Two-handed robot system adapts to working in new environments Thursday, 15 June 2017

A team at Germany's Bielefeld University has developed a robotic hand system that is able to familiarise itself with novel objects, learning how to grasp them.

The two-handed robot system, developed at the university’s Cluster of Excellence Cognitive Interaction Technology (CITEC), works without previously knowing the characteristics of the objects, such as pieces of fruit or tools. The learnings from the technology could be used for future service robots, for example, that are able to independently adapt to working in new environments.

The robotic hands are based on human hands in terms of shape and mobility, and attached to a robotic brain which learns how everyday objects like pieces of fruit, dishes or stuffed animals can be distinguished on the basis of their colour or shape, and also other factors that matter when attempting to grasp the object.

The project is being headed by neuroinformatics professor Dr Helge Ritter, who worked together with sports scientist and cognitive psychologist Professor Dr Thomas Schack and robotics Privatdozent Dr Sven Wachsmuth.

According to Dr Ritter, the system learns by trying out and exploring on its own – just as babies approach new objects. This allows it to recognise that a banana can be held, and a button can be pressed.

“The system learns to recognise such possibilities as characteristics, and constructs a model for interacting and re-identifying the object,” explained Dr Ritter.

To accomplish this, the team combined work in artificial intelligence with research from other disciplines. Dr Schack’s research group, for instance, investigated which characteristics study participants perceived to be significant in grasping actions. They found that weight hardly plays a role – instead, humans rely mostly on shape and size when differentiating objects.

In another study, test subjects’ eyes were covered and they had to handle cubes that differed in weight, shape, and size. Infrared cameras recorded their hand movements, exploring how people touch an object and which strategies they prefer to use to identify its characteristics.

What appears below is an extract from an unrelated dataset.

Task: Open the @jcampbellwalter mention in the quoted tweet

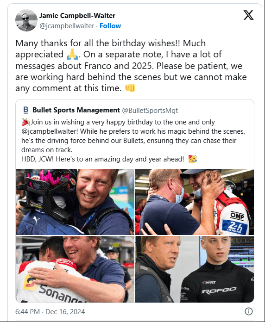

The robotic system was also “trained” by a human learning mentor, who instructed the robot hands using gestures and voice commands on what objects it should inspect next.

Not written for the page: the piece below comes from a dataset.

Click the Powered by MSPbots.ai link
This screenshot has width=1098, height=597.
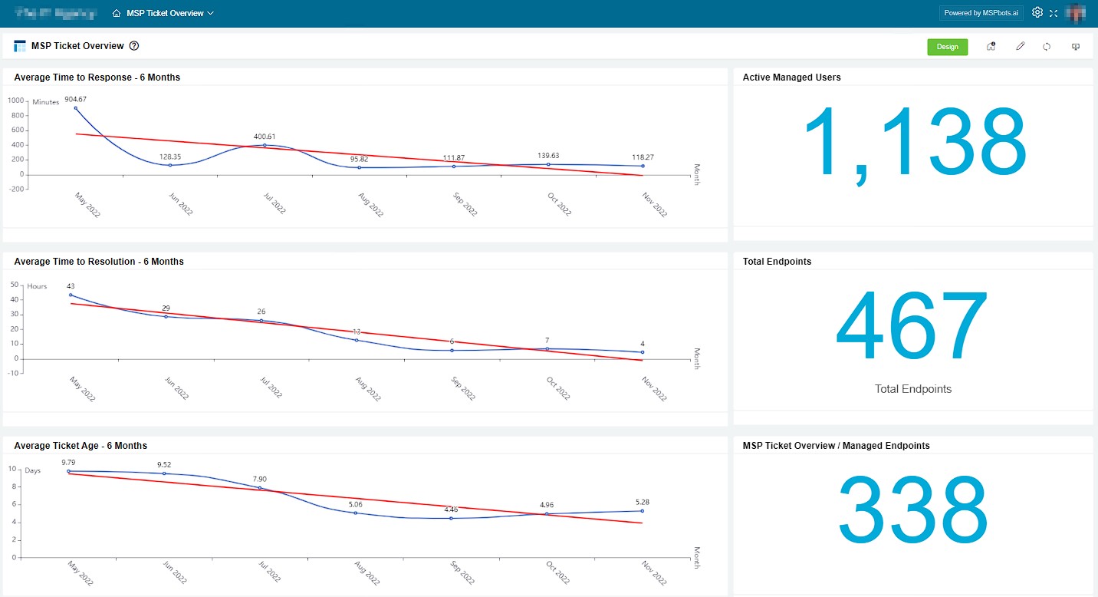point(981,13)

Using colour cameras and depth sensors, two monitors display how the system perceives its surroundings and reacts to instructions from humans.

“In order to understand which objects they should work with, the robot hands have to be able to interpret not only spoken language, but also gestures,” explains Sven Wachsmuth, of CITEC’s Central Labs.

“And they also have to be able to put themselves in the position of a human to also ask themselves if they have correctly understood.”